Showing posts with label John Laing. Show all posts
Showing posts with label John Laing. Show all posts

Thursday, 13 June 2013

St Steven's Rd.



John Walker on St Steven's Rd. Tall fella, centre right.
John Walker was born in Tubbercurry, County Sligo in 1937. He came over to England when he was 19 on October 5, 1956 and arrived in Leicester the next day, a Saturday. He was met by his brother James who was the eldest brother and had already come over “for money".


The Black Boy, Albion St.

John first stayed in South Albion St. with a Kerry man, John Brosnan and his wife. James warned him that the food wasn’t very good and that he’d soon look like a greyhound.
After a few months the brothers found a room in a house on Avon St with a cousin, Johnny Armstrong, and they cooked for themselves. They lived here for 2 yrs. and during this time John worked for John Laing. John and James  paid £2 a week rent, a pound each. John did the shopping and James did the cooking and when James left John had forgotten how to cook!
He met two fellas from Charlestown who got them work with cars," no tax”. John first worked in Derby,  Matlock, Sponden and finally back to Leicester. In Leicester he worked for Johnson and Stubbs, a Birkenhead firm, digging trenches and laying gas pipes. After 2 or 3 months he was transferred to Northampton, then Runcorn and back to Leicester. He was then 23 years old.

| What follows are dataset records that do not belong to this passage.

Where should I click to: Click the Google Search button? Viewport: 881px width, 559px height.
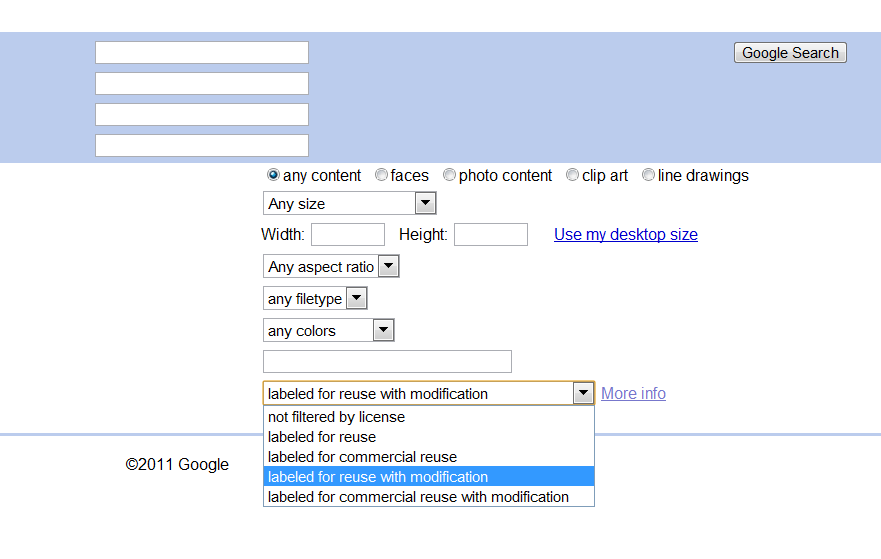(790, 53)
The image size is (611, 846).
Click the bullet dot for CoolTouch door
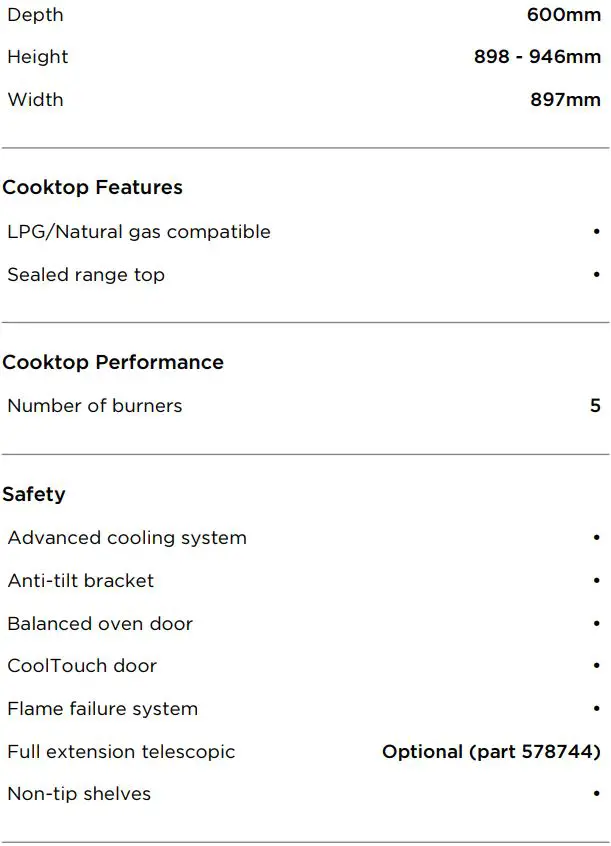click(596, 666)
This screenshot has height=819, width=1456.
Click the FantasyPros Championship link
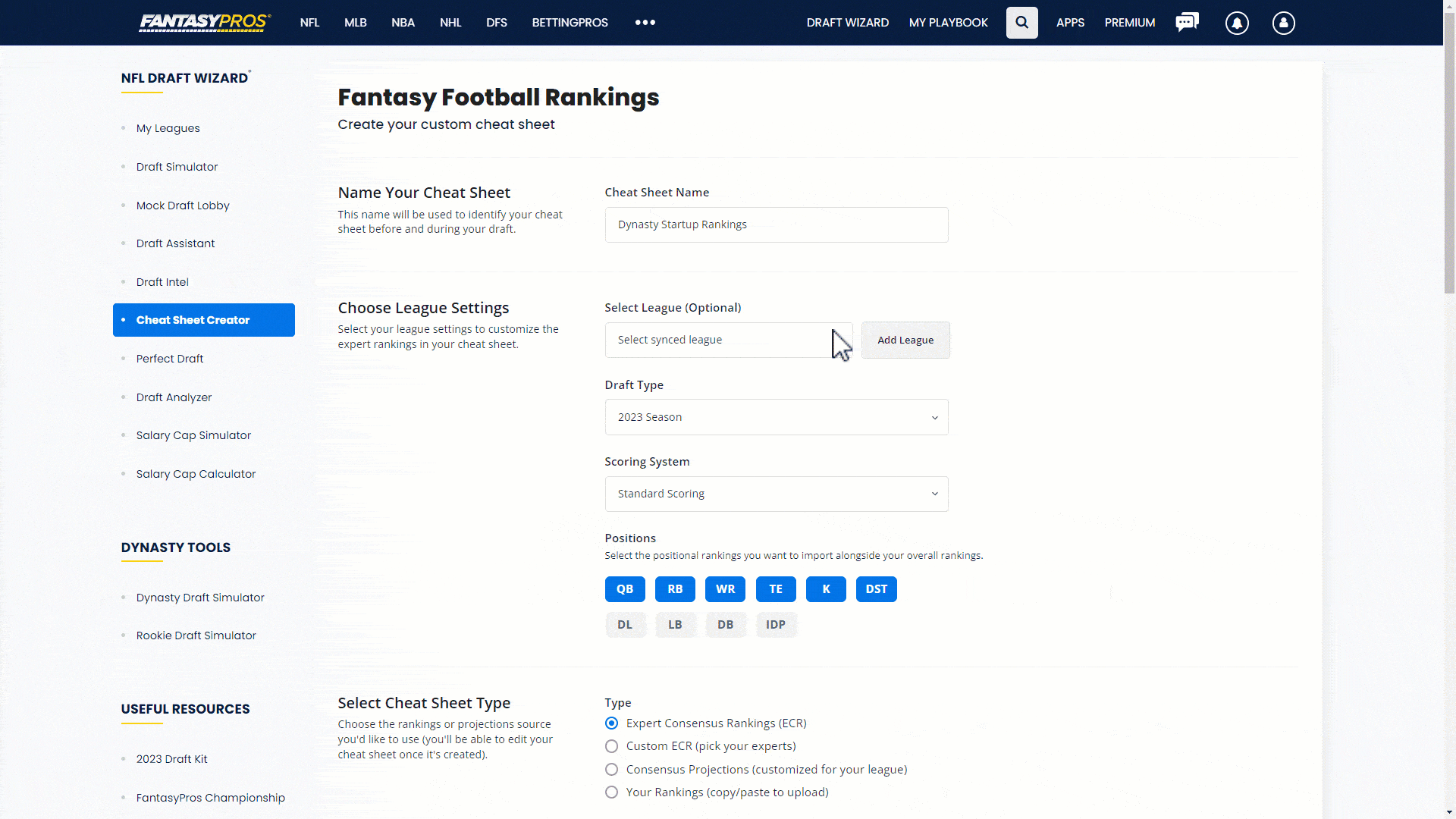coord(210,797)
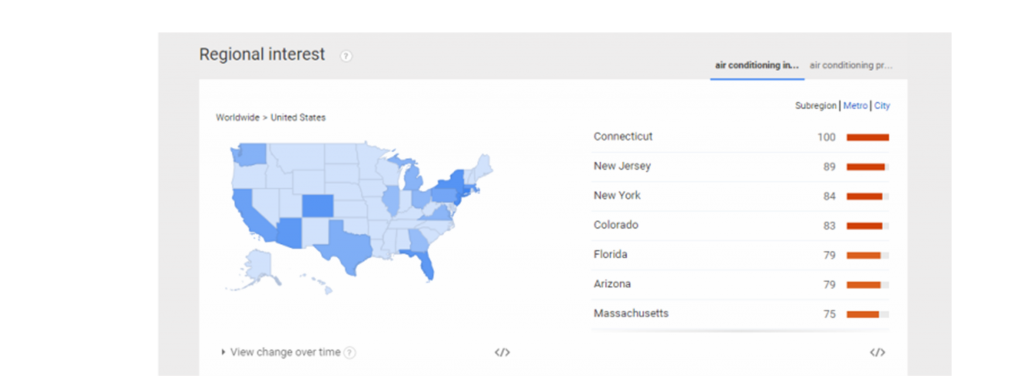Click Alaska on the map
The height and width of the screenshot is (385, 1024).
pyautogui.click(x=258, y=264)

Back in Leicester he got a room on his own at 8 Tichbourne St. and then 43 St. Peter’s Rd. with 2 other fellas, Johnny Quinn and George Callaghan.
George “ never washed a shirt”. He would buy a new shirt each week, wear it till it was black and then buy a new one. He’d be spending £2 for a shirt when John was paying £4 a week to have his entire washing done at a local laundry. When John told him George couldn’t believe how all his shirts came back clean and pressed: he didn’t buy another shirt for 6 months!
Johnny Quinn would take his dog to the pub; he’d buy two pints, one for himself and one for the terrier sitting on the bar!
They had a cooker in the room and John did the cooking and shopping. The first week they paid £3 each and John kept a tally of all the costs in a book.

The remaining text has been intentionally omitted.